START Extracted text
Navy, there's a lot of help available to you in the UK. Please visit this site:- Refuge - Domestic Violence Help | Domestic Abuse Charity

Please don't wait for that final straw... You've been abused enough and there's a whole new world out there that doesn't involve abuse.


----------



## Navy3 (Apr 27, 2012)

thankyou. i'm in touch with women's aid. I sense their frustration that I've not left....yet. I didn't realise how much we cling to the "hope".

to the lady who's friend is experiencing this i'd really recommend the Why Does He Do That by Lundy Bancroft, someone here told me about it - it's v good& has helped. to have a friend to talk too is the most HUGE blessing, keep supporting her even if you feel frustrated with her. I was advised to read about Traumatic Bonding - it struck a cord & horrified me! I've got 1 friend who I talk too.

I've put 2 boundaries in, any more debt - its over & I won't lend any more £ to bail him out off my family
&
if he hits me it's over. 
the last 1 is a bit vague though - what about intimidation? what about dominating? glares? 

another person said it changes the fabric of the relationship - SO true! even if he never does it again it's ALWAYS a scare INCASE he does now, that fear in itself is controlling, not knowing is in itself a threat - does that make sense??

my husband is VERY charming, it doesn't work on me now.


----------



## jen53 (Apr 26, 2013)

still stuck, trying to detach - looking back my husband has always been the same, I can't see him changing. Just this minute he said about charinging son for bracket for his TV, when son had one already which he ws OK with - I said it wasn't really fair to expect son to pay for whole bracket as it was husband who decided this one was better. I got a scowl and he said I won't use it then, I'll use nails to fix it to this wall(bedroom) then stormed off - I am left feeling as if I cannot say anything and am being unreasonable once again, I know the way he works, it was a "threat" to ruin the wall, as you cannot "nail" a TV bracket to a wall  it isn't physical but it is constant threats of breaking things or not doing something I need doing I spend time looking at what I said and how I caused him to be so angry, half the time doubting myself, this on top of his other issues of intimacy - I know I need IC tbh, to clarify in my mind and get it out about everything so I can see it isn't me who is making him like this


----------



## Navy3 (Apr 27, 2012)

they do make you doubt yourself! it got so bad for me I started writing little things down he said ie what time he was working 'til because he'll arrive at different times & then deny it.
I thought I was losing it - stay strong in your own head- give yourself some positive "self talk" even if you don't dare speak it out loud. water what he say's down!

re leaving, i'd need a lot of help,i can't carry boxes etc -walk with a walking aid. unless it escalated dramatically - then it'd be my bag & a clean pair of knickers!

I keep looking at him & wondering if he's stopped, & there won't be any more... he say's it won't happen again. The Freedom Prog. say they make a choice, they don't abuse people at work etc. so can they just choose to stop??
END Extracted text
Print the stretch of the forum thread from "they do make" through "choose to stop??", word for word.
START Source information
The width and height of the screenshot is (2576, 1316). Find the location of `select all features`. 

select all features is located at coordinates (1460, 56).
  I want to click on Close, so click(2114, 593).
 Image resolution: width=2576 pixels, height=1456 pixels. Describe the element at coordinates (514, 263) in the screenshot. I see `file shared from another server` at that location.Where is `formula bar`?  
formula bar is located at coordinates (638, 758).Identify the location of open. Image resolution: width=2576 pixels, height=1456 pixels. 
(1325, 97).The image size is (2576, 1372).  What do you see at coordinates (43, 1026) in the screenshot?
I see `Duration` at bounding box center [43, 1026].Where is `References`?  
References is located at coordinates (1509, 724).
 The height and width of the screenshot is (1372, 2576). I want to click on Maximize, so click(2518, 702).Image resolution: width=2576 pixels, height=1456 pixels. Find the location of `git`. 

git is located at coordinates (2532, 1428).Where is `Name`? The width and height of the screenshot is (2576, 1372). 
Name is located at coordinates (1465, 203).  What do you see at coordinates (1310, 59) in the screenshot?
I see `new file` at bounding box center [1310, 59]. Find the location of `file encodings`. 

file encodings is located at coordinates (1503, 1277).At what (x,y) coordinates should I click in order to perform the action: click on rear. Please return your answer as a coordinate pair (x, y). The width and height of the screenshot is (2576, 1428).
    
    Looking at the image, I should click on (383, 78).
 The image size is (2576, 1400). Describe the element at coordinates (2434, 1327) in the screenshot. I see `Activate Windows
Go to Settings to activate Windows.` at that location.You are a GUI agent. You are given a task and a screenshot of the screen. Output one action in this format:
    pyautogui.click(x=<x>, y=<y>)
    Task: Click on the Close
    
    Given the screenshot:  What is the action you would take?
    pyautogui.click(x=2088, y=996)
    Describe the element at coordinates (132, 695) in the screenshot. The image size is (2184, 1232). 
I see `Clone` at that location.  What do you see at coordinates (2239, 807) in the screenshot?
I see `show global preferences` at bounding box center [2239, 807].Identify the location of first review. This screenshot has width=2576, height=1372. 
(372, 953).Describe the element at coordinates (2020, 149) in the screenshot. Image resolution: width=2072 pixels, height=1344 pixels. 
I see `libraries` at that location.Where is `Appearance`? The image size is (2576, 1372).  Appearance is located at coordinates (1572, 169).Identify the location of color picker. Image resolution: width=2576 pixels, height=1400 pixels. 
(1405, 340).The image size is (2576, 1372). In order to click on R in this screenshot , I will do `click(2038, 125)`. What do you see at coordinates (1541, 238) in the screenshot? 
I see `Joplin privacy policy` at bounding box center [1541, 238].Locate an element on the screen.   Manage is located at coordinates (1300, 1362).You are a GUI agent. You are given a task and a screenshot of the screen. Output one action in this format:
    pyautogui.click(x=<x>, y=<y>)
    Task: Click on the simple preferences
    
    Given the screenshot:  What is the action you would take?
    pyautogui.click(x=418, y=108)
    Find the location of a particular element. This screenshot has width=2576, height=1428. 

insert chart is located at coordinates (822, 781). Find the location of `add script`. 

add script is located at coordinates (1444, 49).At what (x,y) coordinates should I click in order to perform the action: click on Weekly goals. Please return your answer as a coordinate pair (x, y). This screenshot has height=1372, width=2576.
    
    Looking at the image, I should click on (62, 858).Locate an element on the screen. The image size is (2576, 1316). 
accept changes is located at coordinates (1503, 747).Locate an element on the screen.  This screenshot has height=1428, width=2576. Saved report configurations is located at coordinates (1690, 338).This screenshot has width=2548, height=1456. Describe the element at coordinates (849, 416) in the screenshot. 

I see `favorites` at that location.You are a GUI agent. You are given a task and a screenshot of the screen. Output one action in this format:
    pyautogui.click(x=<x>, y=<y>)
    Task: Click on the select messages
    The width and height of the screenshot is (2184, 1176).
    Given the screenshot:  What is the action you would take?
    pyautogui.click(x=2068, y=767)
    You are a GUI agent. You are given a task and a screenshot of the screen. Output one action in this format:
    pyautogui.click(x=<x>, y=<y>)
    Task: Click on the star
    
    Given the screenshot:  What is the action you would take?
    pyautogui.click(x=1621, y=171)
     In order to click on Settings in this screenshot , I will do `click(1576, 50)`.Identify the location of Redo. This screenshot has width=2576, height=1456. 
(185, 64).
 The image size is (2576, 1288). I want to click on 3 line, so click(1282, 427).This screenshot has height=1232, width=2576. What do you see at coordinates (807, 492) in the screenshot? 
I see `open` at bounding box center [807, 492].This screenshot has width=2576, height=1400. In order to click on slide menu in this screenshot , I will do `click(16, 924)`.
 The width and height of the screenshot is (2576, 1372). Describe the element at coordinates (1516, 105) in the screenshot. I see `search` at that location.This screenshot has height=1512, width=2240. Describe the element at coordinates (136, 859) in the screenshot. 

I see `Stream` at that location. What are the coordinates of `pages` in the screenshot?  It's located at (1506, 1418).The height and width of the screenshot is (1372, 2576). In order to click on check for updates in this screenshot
END Source information
» Solution:
they do make you doubt yourself! it got so bad for me I started writing little things down he said ie what time he was working 'til because he'll arrive at different times & then deny it.
I thought I was losing it - stay strong in your own head- give yourself some positive "self talk" even if you don't dare speak it out loud. water what he say's down!

re leaving, i'd need a lot of help,i can't carry boxes etc -walk with a walking aid. unless it escalated dramatically - then it'd be my bag & a clean pair of knickers!

I keep looking at him & wondering if he's stopped, & there won't be any more... he say's it won't happen again. The Freedom Prog. say they make a choice, they don't abuse people at work etc. so can they just choose to stop??